* [WHAT TO WORK ON]
Which of the lines below include the word "will"? Pull each one out.

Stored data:
╔══

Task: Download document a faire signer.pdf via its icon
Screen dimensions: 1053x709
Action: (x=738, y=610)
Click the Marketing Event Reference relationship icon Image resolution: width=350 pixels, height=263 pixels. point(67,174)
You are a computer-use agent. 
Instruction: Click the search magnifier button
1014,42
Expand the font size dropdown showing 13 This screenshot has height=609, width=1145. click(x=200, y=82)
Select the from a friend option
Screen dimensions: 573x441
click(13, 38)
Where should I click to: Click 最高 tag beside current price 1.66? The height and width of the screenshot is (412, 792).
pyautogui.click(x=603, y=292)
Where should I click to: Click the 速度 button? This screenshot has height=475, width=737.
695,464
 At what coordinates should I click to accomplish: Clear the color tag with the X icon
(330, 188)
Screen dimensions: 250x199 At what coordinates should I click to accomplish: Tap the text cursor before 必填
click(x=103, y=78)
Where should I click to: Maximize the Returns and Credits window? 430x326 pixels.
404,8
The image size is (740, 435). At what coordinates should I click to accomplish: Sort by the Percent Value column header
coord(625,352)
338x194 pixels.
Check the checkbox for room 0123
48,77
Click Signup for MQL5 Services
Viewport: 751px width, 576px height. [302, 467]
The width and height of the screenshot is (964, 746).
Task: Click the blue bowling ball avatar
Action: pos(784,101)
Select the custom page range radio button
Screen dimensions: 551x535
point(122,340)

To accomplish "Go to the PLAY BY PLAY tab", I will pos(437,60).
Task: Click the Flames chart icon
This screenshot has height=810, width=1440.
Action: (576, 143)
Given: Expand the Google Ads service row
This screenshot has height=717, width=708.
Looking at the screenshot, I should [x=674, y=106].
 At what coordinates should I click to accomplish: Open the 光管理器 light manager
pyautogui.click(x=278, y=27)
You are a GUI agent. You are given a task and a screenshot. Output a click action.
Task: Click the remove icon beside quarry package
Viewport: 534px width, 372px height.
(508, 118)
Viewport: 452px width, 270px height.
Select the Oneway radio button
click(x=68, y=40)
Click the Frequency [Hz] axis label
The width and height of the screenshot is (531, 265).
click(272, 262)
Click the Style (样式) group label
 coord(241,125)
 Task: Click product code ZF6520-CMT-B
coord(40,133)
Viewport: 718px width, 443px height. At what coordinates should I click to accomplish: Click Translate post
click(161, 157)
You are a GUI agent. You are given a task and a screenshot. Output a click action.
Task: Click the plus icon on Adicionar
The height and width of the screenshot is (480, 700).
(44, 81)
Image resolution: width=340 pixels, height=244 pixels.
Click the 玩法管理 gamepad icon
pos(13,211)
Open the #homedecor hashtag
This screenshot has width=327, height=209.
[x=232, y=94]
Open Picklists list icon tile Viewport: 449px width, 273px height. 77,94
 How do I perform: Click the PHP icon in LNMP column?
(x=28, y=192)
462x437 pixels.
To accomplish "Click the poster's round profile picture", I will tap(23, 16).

╚══

* [ANSWER BOX]
To accomplish "Go to the PLAY BY PLAY tab", I will pos(437,60).
To accomplish "Click the poster's round profile picture", I will tap(23, 16).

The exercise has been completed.